- [Exercise description]:
Reproduce the passage about the Russian powerlifter word for word, in full.

- [Excerpt to read]:
════════════════

Russian powerlifter (born 1999)

Maryana Aleksandrovna Naumova (Марьяна Алекса́ндровна Нау́мова; born 22 April 1999) is a Russian powerlifter, journalist, and television presenter. Specializing in the bench press, she was one of the top teenage female lifters in the world. Naumova has won multiple world championships, set over 15 world records in her age category, and holds the title of Master of Sport of Russia, International Class.

Between 2009 and 2016, she competed in multiple world powerlifting championships, setting records in federations such as IPA, WPC, IPL, and IRP. She was the first girl under 18 allowed to compete in professional powerlifting tournaments and featured on the cover of Powerlifting USA magazine.

In 2016, the International Powerlifting Federation (IPF) found that Naumova had used banned substances, including diuretics and masking agents, leading to her disqualification for two years. She returned to competitive powerlifting in 2018.

════════════════

- [Collected data]:
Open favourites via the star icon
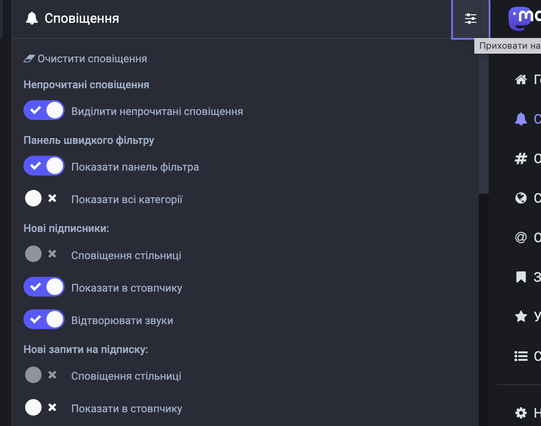The height and width of the screenshot is (426, 541). point(521,316)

════════════════

- [Written solution]:
Russian powerlifter (born 1999)

Maryana Aleksandrovna Naumova (Марьяна Алекса́ндровна Нау́мова; born 22 April 1999) is a Russian powerlifter, journalist, and television presenter. Specializing in the bench press, she was one of the top teenage female lifters in the world. Naumova has won multiple world championships, set over 15 world records in her age category, and holds the title of Master of Sport of Russia, International Class.

Between 2009 and 2016, she competed in multiple world powerlifting championships, setting records in federations such as IPA, WPC, IPL, and IRP. She was the first girl under 18 allowed to compete in professional powerlifting tournaments and featured on the cover of Powerlifting USA magazine.

In 2016, the International Powerlifting Federation (IPF) found that Naumova had used banned substances, including diuretics and masking agents, leading to her disqualification for two years. She returned to competitive powerlifting in 2018.